PASSAGE SHOWN —
DCT-Conv: Coding filters with Discrete Cosine Transform (Checinski & Wawrzynski, 2020). The most directly relevant prior work. Checinski & Wawrzynski proposed DCT-Conv layers where convolutional filters are defined by their DCT coefficients rather than spatial weights, with IDCT applied to recover spatial filters during the forward pass. They demonstrated on ResNet-50/CIFAR-100 that 99.9% of 3x3 DCT coefficients can be switched off while maintaining good performance — the network effectively learns to use only a few frequency components per filter. Their key finding validates our core premise: neural network weights are highly compressible in the DCT domain. CTNet extends this work in three significant ways: (1) we add a differentiable rate proxy that optimizes for compressibility during training rather than post-hoc coefficient removal, (2) we use a production video codec (H.265) as the compression backend rather than simple coefficient zeroing, and (3) we extend DCT reparameterization beyond spatial convolutions to 1x1 pointwise convolutions via channel-wise DCT and to all other layer types (BN, FC) via center+normalize encoding.

ECRF: Entropy-Constrained Neural Radiance Fields (Lee et al., 2023). Lee et al. applied DCT-domain compression with entropy optimization to Neural Radiance Fields (NeRF), achieving state-of-the-art compression on TensoRF feature grids. Their approach shares several key ideas with CTNet: (1) transforming parameters to the frequency domain via DCT, (2) training with an entropy-based loss to encourage compressible representations, and (3) post-training quantization to 8-bit followed by entropy coding. They also use additive uniform noise as a differentiable proxy for quantization during training — similar to our dither mechanism. A crucial insight from ECRF is that jointly optimizing the entropy of transformed coefficients with the task loss (in their case, rendering quality) produces significantly sparser frequency-domain representations than training without entropy awareness. Their pipeline (DCT → 8-bit quantization → arithmetic coding) parallels CTNet's pipeline (DCT → center+normalize → H.265 CABAC), but we replace custom arithmetic coding with a standard video codec, gaining hardware decoder support at the cost of some compression efficiency.

DATA EXTRACT —
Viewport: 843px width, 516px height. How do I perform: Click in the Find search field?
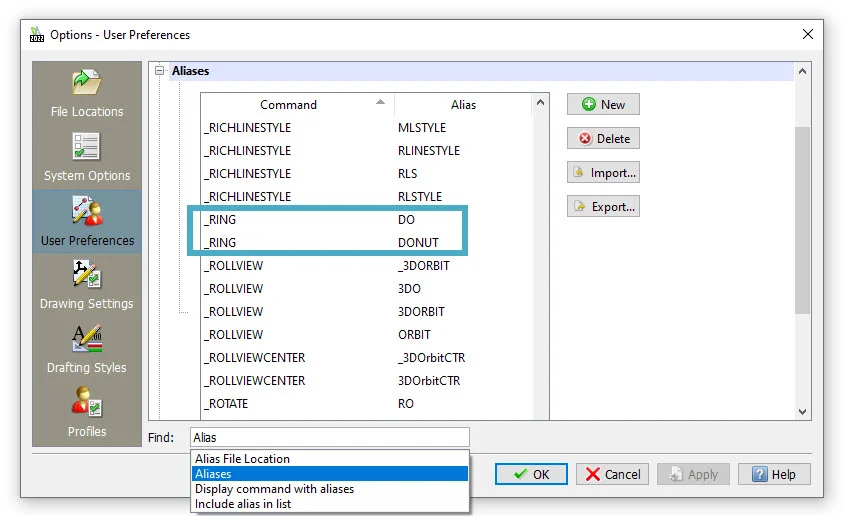(x=328, y=437)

WHAT YOU NEED TO DO —
Answer these questions about the passage on DCT-domain weight compression:
1. On which network and dataset did Checinski & Wawrzynski show that most 3x3 DCT coefficients can be switched off?
2. What does ECRF use as a differentiable proxy for quantization during training?
3. What does CTNet gain by using a standard video codec instead of custom arithmetic coding?
The data is not related to the passage on DCT-domain weight compression.

SOLUTION —
1. ResNet-50 on CIFAR-100.
2. Additive uniform noise.
3. Hardware decoder support, at the cost of some compression efficiency.